Dans la version originale de Luc, le Christ personnifie voire divinise l’argent malhonnête. Mammon, la divinité de la richesse inique, la richesse sale qui soumet. Selon Jacques Ellul, aussi indigné que théologien, Jésus nous rappelle que la richesse inique est puissance agissante et esclavage. Elle est puissance spirituelle, elle est envie, elle est vie mue par les nôtres. Elle n’est pas objet comme nous tentons de nous en convaincre mais sujet auquel nous nous assujettissons. Comment expliquer autrement la confiance que tous et toutes lui accordons en lui remettant notre destinée personnelle et collective. Un vrai culte planétaire, encensé, mesuré, scientifiquement discuté et qui envahit chacun de nos soucis, chacun de nos agirs, chacun de nos esprits. Toute mesure de la dignité humaine est rapportée à Mammon, comme si cela allait de soi. Depuis notre capacité à éduquer l’enfance pour la modeler aux besoins de la production de richesses jusqu’à l’abandon de la vieillesse, ce fardeau inutile pour la reproduction de la divinité. Depuis la non volonté de soulager la faim dans le monde jusqu’à notre incapacité d’envisager la fin du monde, sans désacraliser la divinité. Ni païenne, ni résiduelle d’un imaginaire collectif ancien, elle est véritable puissance agissante de tous les temps, elle déshumanise et précarise depuis toujours. Devant la financiarisation de l’économie par des entités algorithmiques toutes-puissantes, devant la négociation des denrées vitales sur des marchés abstraits, devant les lobbys pharmaceutiques ou d’armes qui cherchent le profit au détriment de toute vie, devant le lucratif trafic humain ou celui de l’exploitation sexuelle, pouvons-nous encore croire que toute richesse n’est pas inique et qu’elle n’est qu’instrument monétaire plutôt que maître et tortionnaire ?
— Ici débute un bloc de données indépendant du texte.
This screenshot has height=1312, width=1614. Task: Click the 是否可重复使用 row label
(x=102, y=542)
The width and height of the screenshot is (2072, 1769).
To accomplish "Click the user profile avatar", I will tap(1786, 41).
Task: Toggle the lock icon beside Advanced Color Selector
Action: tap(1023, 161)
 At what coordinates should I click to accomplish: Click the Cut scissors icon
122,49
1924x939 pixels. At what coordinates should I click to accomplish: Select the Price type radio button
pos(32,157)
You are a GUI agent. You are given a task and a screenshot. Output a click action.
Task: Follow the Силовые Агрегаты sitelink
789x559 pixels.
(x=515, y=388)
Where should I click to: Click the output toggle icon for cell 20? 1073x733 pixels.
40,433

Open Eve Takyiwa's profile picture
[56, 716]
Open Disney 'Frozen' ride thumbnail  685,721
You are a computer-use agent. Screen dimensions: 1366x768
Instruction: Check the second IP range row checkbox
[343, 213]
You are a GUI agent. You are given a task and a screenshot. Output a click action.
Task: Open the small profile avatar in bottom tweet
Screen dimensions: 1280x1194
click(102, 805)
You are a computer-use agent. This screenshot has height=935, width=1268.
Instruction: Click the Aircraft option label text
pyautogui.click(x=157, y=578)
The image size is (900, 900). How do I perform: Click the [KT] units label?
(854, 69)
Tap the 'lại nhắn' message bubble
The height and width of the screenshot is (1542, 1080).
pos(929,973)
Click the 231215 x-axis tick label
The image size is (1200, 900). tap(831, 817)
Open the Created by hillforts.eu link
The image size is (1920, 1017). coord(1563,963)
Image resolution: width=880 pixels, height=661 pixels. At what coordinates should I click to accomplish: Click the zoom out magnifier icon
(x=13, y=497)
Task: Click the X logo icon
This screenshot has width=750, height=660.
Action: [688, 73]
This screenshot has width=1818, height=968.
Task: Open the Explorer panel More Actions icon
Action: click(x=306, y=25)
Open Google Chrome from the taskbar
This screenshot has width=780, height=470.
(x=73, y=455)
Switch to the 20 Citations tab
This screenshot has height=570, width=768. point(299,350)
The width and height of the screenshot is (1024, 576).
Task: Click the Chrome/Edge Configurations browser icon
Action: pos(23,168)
Devant cette puissance qui rôde dans le monde et constitue l’exact contraire de Dieu sans en être toutefois l’équivalent, seule une économie du don et de la grâce peuvent briser l’asservissement. Au cœur de l’exploitation et de la déshumanisation, l’amitié vraie comme don et comme fidélité, insère un mode de relation à l’écart de la compétition et de l’instrumentalisation. En écho à la parabole de l’économe infidèle, introduire de la gratuité pour soulager la dignité bafouée, la liberté enchaînée par les dettes même pour les fins d’un profit personnel demeure encore une injection de la grâce. A-t-il été si infidèle ? Malgré lui, en remettant des dettes au créanciers de son maître pour son propre profit, une fidélité au bien véritable qu’est l’amour bon et juste s’est exercée en dépit des conditions immorales, en dépit de la contrainte complice. Des débiteurs soulagés comme un possible de liberté, des amitiés données comme un pardon possible, une fidélité exercée comme une possible conversion. La grâce fonctionne par effraction, elle est bonté inattendue et inespérée qui ébrèche et renverse. La pauvreté devient humanité riche, la mangeoire devient espérance et l’héritage devient enfance. À l’adresse et à l’encontre de Mammon, la petite Thérèse nous rappelle qu’ “on obtient de Dieu autant qu’on en espère”.